A coding-independent function of gene and pseudogene mRNAs regulates tumour biology

The canonical role of messenger RNA (mRNA) is to deliver protein-coding information to sites of protein synthesis. However, given that microRNAs bind to RNAs, we hypothesized that RNAs could possess a regulatory role that relies on their ability to compete for microRNA binding, independently of their protein-coding function. As a model for the protein-coding-independent role of RNAs, we describe the functional relationship between the mRNAs produced by the PTEN tumour suppressor gene and its pseudogene PTENP1 and the critical consequences of this interaction. We find that PTENP1 is biologically active as it can regulate cellular levels of PTEN and exert a growth-suppressive role. We also show that the PTENP1 locus is selectively lost in human cancer. We extended our analysis to other cancer-related genes that possess pseudogenes, such as oncogenic KRAS . We also demonstrate that the transcripts of protein-coding genes such as PTEN are biologically active.
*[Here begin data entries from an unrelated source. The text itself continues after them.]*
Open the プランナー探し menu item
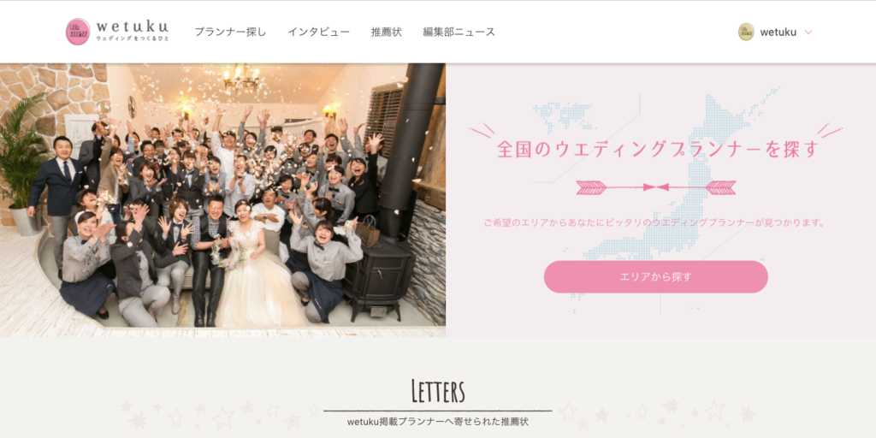 tap(230, 32)
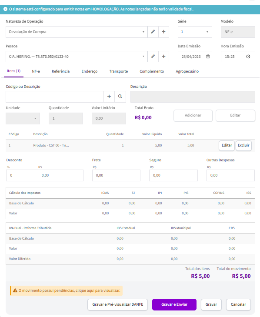Open the Unidade dropdown
Screen dimensions: 260x317
point(23,118)
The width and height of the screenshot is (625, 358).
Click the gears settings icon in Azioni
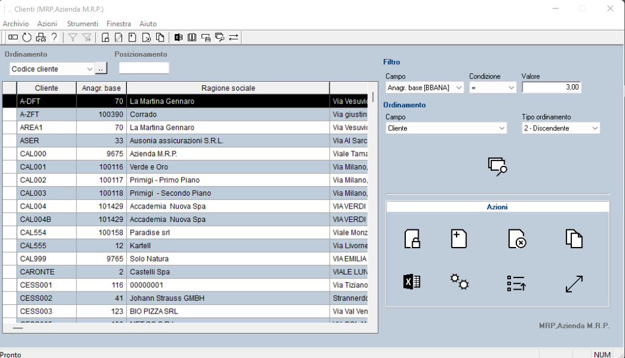click(x=459, y=282)
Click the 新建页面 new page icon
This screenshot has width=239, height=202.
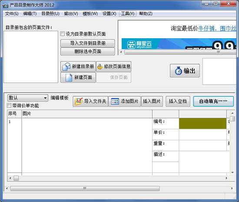point(69,77)
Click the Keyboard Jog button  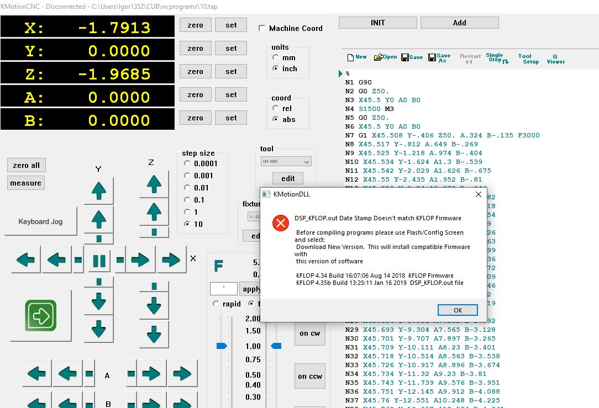click(40, 221)

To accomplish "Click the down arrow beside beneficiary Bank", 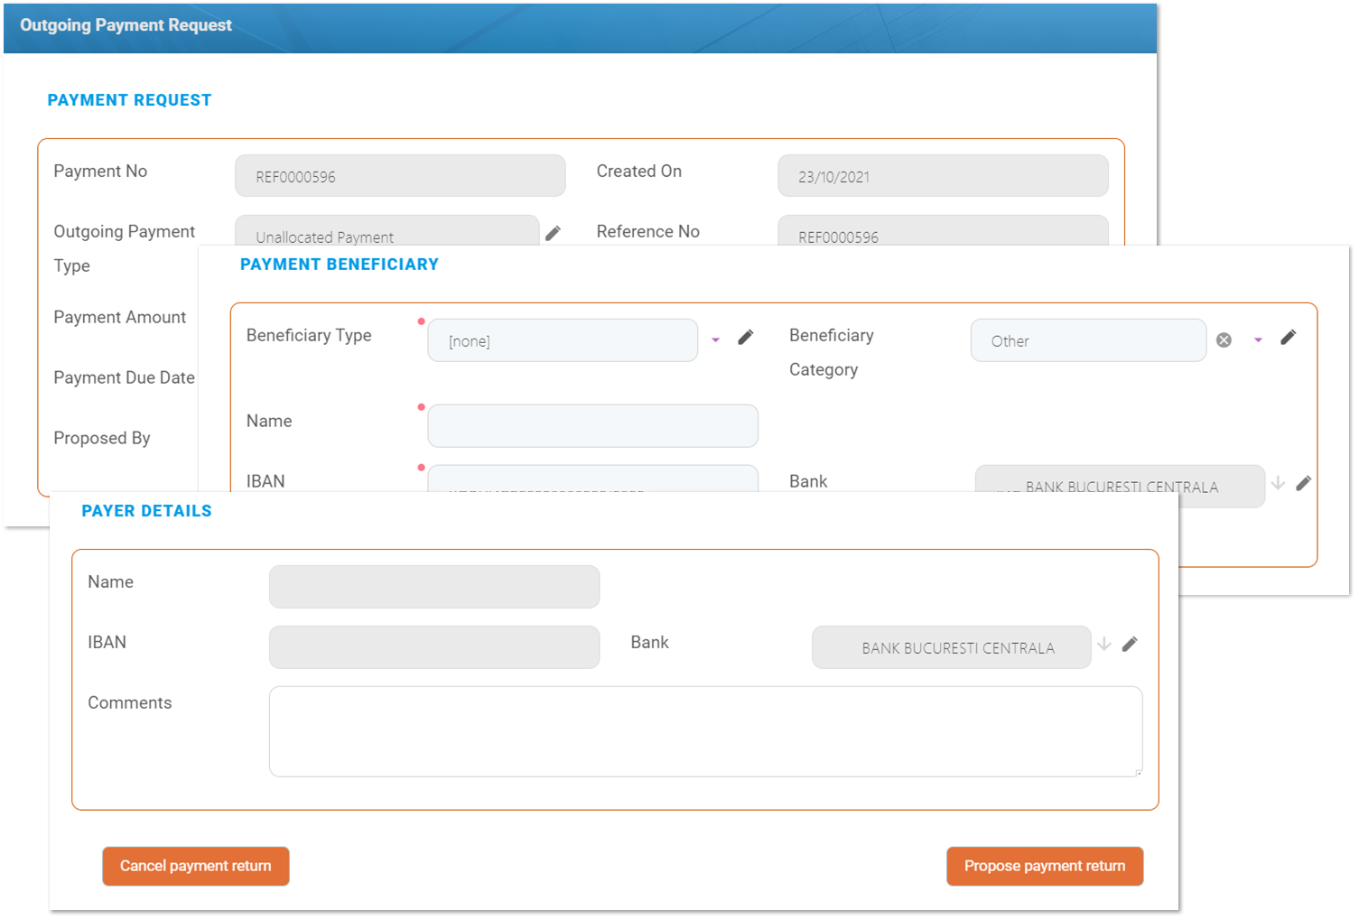I will (x=1278, y=484).
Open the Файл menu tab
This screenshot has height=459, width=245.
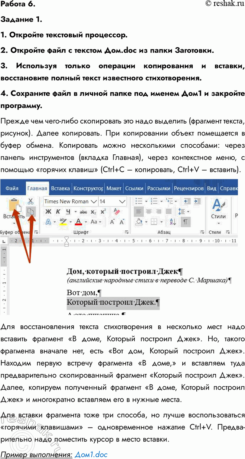(x=12, y=188)
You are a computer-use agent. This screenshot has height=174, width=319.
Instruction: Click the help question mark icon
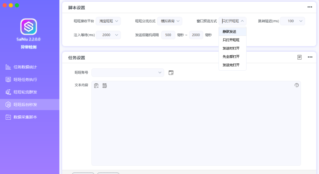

These findings attribute a novel biological role to expressed pseudogenes, as they can regulate coding gene expression, and reveal a non-coding function for mRNAs. A role for pseudogenes MicroRNAs are known to regulate gene expression by interacting with incompletely complementary sequences in a target messenger RNA. But is the converse true: can mRNA expression affect the distribution of miRNAs? A new study shows that the 3′ untranslated region of a pseudogene — the tumour suppressor pseudogene PTENP1 — can bind the same miRNAs as the related protein-coding gene, PTEN . This suggests that pseudogenes may have a biological function as 'decoys', sequestering miRNAs and thereby affecting their regulation of expressed genes. The canonical role of messenger RNA (mRNA) is in protein coding and synthesis. But could mRNAs also have a role that is related to their ability to compete for microRNA binding? Here, the functional relationship between the mRNAs produced by the PTEN tumour suppressor gene and its pseudogene PTENP1 is investigated. The results suggest that pseudogenes have a biological function, in sequestering microRNAs and so affecting their regulation of gene expression.